Studio album by Chick Corea
- Released: February 2, 1971
- Recorded: April 7–8, 1970
- Studio: A & R, New York City
- Genre: Free jazz, post-bop
- Length: 35:43
- Label: Blue Note BLP 4353 BST 84353
- Producer: Sonny Lester

Chick Corea chronology
| The Sun (1971) | The Song of Singing (1971) | A.R.C. (1971) |

= The Song of Singing =

The Song of Singing is a studio album by Chick Corea, recorded over two days in April 1970 and released on Blue Note the following year.
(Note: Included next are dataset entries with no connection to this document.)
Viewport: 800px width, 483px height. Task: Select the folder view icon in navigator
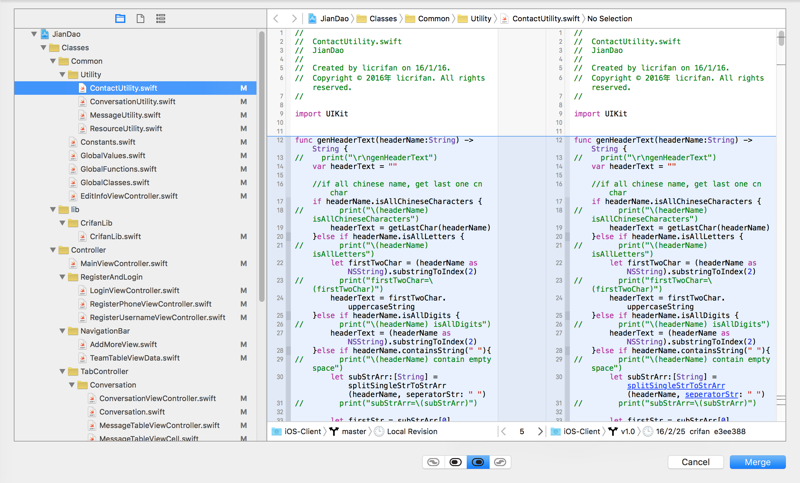click(x=120, y=18)
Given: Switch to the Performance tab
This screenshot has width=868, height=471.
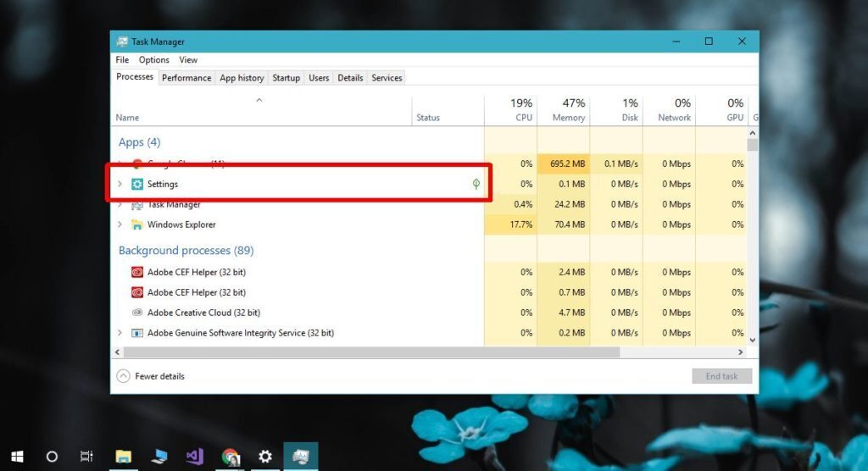Looking at the screenshot, I should pyautogui.click(x=186, y=78).
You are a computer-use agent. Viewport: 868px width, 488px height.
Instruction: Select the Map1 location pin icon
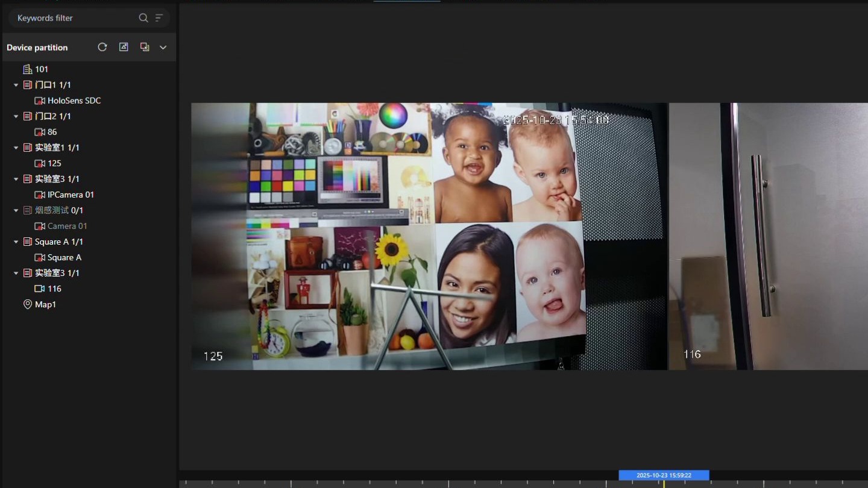pos(28,304)
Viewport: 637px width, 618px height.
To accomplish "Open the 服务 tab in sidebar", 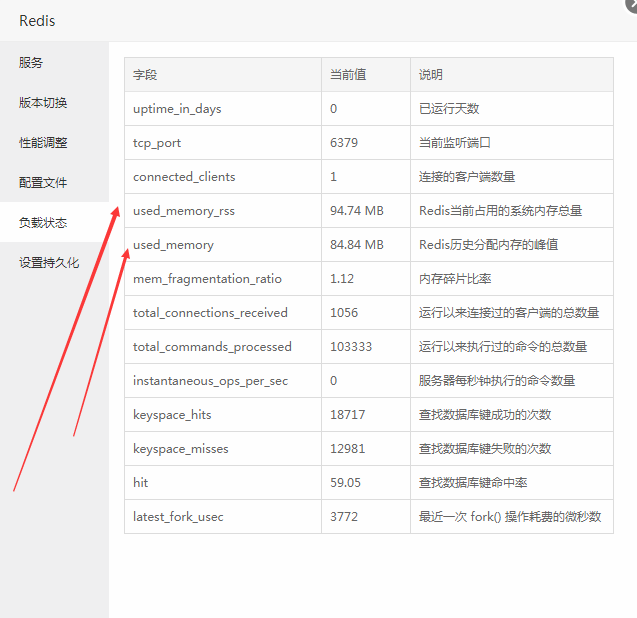I will click(31, 62).
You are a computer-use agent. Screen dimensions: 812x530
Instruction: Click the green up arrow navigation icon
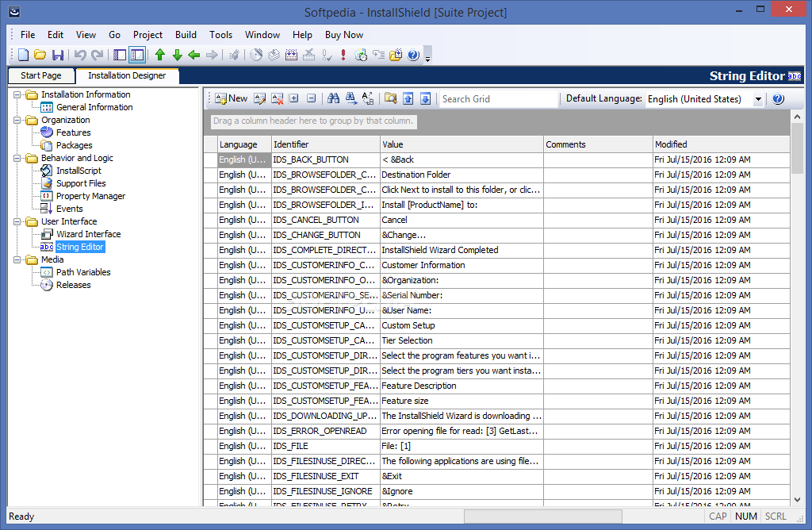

The trio, comprising rhythm section Corea, Dave Holland and Barry Altschul, made up three fourths of the free jazz ensemble Circle—missing only Anthony Braxton.

Professional ratings
Review scores
| Source | Rating |
| AllMusic |  |
| DownBeat |  |
| The Penguin Guide to Jazz Recordings |  |
| The Rolling Stone Jazz Record Guide |  |

== Track listing ==
===Original release===

- The 1987 CD reissue added two bonus tracks originally issued in the 1970s on Circling In and Circulus; the 1989 CD reissue added the last unissued track from these recordings sessions.

Side 1
| No. | Title | Writer(s) | Length |
|---|---|---|---|
| 1. | "Toy Room" | Dave Holland | 5:51 |
| 2. | "Ballad I" |  | 4:17 |
| 3. | "Rhymes" | Chick Corea | 6:50 |

Side 2
| No. | Title | Writer(s) | Length |
|---|---|---|---|
| 1. | "Flesh" | Corea | 6:06 |
| 2. | "Ballad III" |  | 5:34 |
| 3. | "Nefertiti" | Wayne Shorter | 7:05 |

CD bonus tracks
| No. | Title | Writer(s) | Length |
|---|---|---|---|
| 7. | "Blues Connotation" | Ornette Coleman | 7:23 |
| 8. | "Ballad II" (not included on the 1987 CD reissue) |  | 6:36 |
| 9. | "Drone" |  | 22:25 |

== Personnel ==
- Chick Corea – piano
- Dave Holland – bass
- Barry Altschul – drums

== See also ==
- Miles Davis, Jack Johnson – recorded on the same day, April 7, 1970, without Corea.